Colorado River becomes the center of a quarrel

Por Damian

A fresh quarrel is in the newspapers! Tension over the Colorado River became a public dispute when four US states accused an Arizona state company of manipulating supply and demand, a potential threat to millions of people in the United States and Mexico who depend on the river, reported El Nuevo Herald.

The four states (Colorado, New Mexico, Utah and Wyoming), as well as the public water company in Denver, said that the Central Arizona Project is trying to avoid a reduction in the part of the river's water flow, while the others voluntarily agreed to reduce the volume of water they extract to avoid a crisis now that there is a prolonged drought.

"A water user is taking advantage of the situation for their own benefit, to the detriment of a river that supplies nearly 40 million people", said Jim Lochhead, manager of Denver Water, which receives approximately half of its water from the river.

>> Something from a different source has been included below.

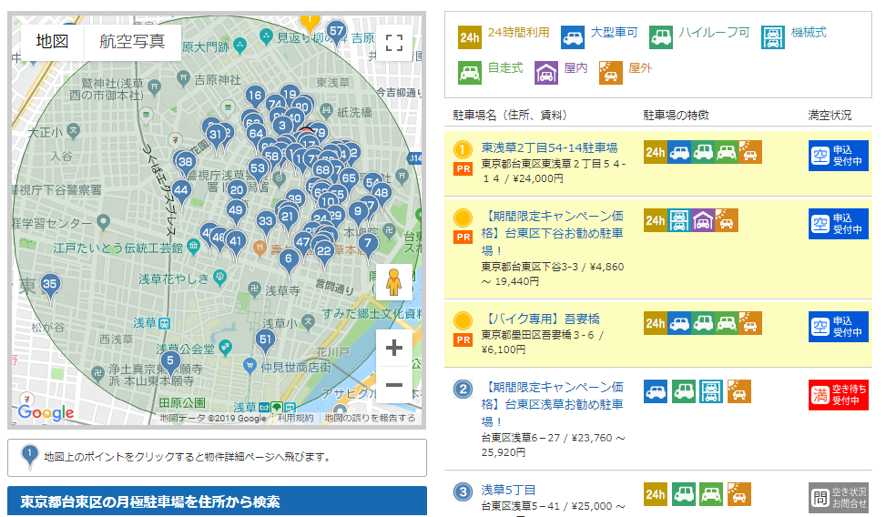Click the red 空き待ち受付中 button
This screenshot has width=886, height=517.
point(838,394)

Central Arizona Project refuted the allegations and said it has been saving. The company uses canals, pipelines and aqueducts to transport water along 336 miles from the Colorado River to five million people in central and southern Arizona. The water source in question is the soul of the southwestern United States and northwestern Mexico, but it is under intense stress because the demand is increasing and the river becomes less abundant.

Researchers say the decline is due to the drought that has affected the region for 18 years and climate change. The picture looks worse. Last winter was exceptionally dry in most of the central and southern Rocky Mountains, so the melting of snow to feed the river will be below average.

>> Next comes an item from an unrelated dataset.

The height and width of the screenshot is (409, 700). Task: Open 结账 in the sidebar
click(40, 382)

The dispute over the Central Arizona Project revolves around how much water flows from the upper part of the Colorado River system to the lower part. The upper part, called the Upper Basin, includes the four states that challenge the Arizona company. The lower part includes Arizona, California and Nevada.

Each basin has the right to take advantage of approximately half of the river's water under norms established in a series of interstate agreements, judicial decisions and international treaties. To ensure that the Lower Basin states receive their share, those in the Upper Basin send water from the gigantic dam of Lake Powell to the dam of Lake Mead downstream, which is even larger. In 2007, the Upper Basin states agreed to send additional water to Lake Mead if the conditions were right to prevent the level of that dam from going too low.

The Upper Basin states now claim that the Central Arizona Project is manipulating its portion in a way that keeps Lake Mead low enough that Upper Basin states have to send additional water, but high enough to avoid mandatory cuts in the consumption of the Lower Basin.

Ted Cooke, general manager of the Central Arizona Project, said that level is the "optimal point". In statements made on the company's website, he indicated that it wants to keep Lake Mead there as much as possible.